11  Autoregressive models

In general, autoregressive models should not be be fit with Jags, but with a

11.1 Example with Jags

This is based on code posted originally by Petr Keil http://www.petrkeil.com/?p=1910, to illustrate some comments I made in response to this blog post

11.1.1 Creating the data

This helper function that makes distance matrix for a side*side 2D array

dist.matrix <- function(side)
{
  row.coords <- rep(1:side, times=side)
  col.coords <- rep(1:side, each=side)
  row.col <- data.frame(row.coords, col.coords)
  D <- dist(row.col, method="euclidean", diag=TRUE, upper=TRUE)
  D <- as.matrix(D)
  return(D)
}

Here is the function that simulates the autocorrelated 2D array with a given side, and with exponential decay given by lambda (the mean mu is constant over the array, it equals to global.mu)

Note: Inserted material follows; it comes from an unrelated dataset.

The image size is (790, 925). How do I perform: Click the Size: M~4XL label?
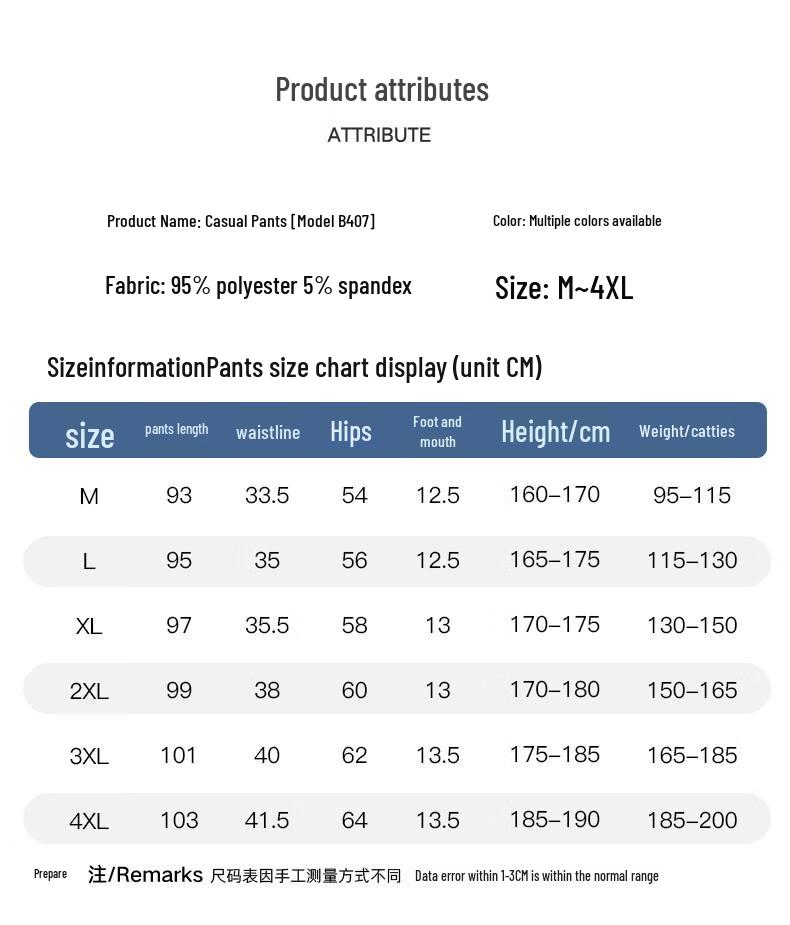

cor.surface <- function(side, global.mu, lambda)
{
  D <- dist.matrix(side)
  # scaling the distance matrix by the exponential decay
  SIGMA <- exp(-lambda*D)
  mu <- rep(global.mu, times=side*side)
  # sampling from the multivariate normal distribution
  M <- matrix(nrow=side, ncol=side)
  M[] <- rmvnorm(1, mu, SIGMA)
  return(M)
}

OK, finally simulating the data

# parameters (the truth) that I will want to recover by JAGS
side = 10
global.mu = 0
lambda = 0.3  # let's try something new

# simulating the main raster that I will analyze as data
M <- cor.surface(side = side, lambda = lambda, global.mu = global.mu)
image(M)

mean(M)
[1] 0.4496296
# simulating the inherent uncertainty of the mean of M: 
#test = replicate(1000, mean(cor.surface(side = side, lambda = lambda, global.mu = global.mu)))
#hist(test, breaks = 40)

11.1.2 Fitting the model in JAGS

preparing the data

y <- as.vector(as.matrix(M))
my.data <- list(N = side * side, D = dist.matrix(side), y = y)

defining the model

modelCode = textConnection("
    model
{
    # priors
    lambda ~ dgamma(1, 0.1) 
    global.mu ~ dnorm(0, 0.01)
    for(i in 1:N)
{
    # vector of mvnorm means mu
    mu[i] <- global.mu
}
    
    # derived quantities
    for(i in 1:N)
{
    for(j in 1:N)
{
    # turning the distance matrix to covariance matrix
    D.covar[i,j] <- exp(-lambda*D[i,j])
}
}
    # turning covariances into precisions (that's how I understand it)
    D.tau[1:N,1:N] <- inverse(D.covar[1:N,1:N])
    
    # likelihood
    y[1:N] ~ dmnorm(mu[], D.tau[,])
}
")

Running the model

fit <-  jags(data=my.data, 
             parameters.to.save=c("lambda", "global.mu"),
             model.file=modelCode,
             n.iter=10000,
             n.chains=3,
             n.burnin=5000,
             n.thin=5,
             DIC=FALSE)
module glm loaded
module dic loaded
Compiling model graph
   Resolving undeclared variables
   Allocating nodes
Graph information:
   Observed stochastic nodes: 1
   Unobserved stochastic nodes: 2
   Total graph size: 10114

Initializing model
plot(as.mcmc(fit))

pairs(as.matrix(as.mcmc(fit)))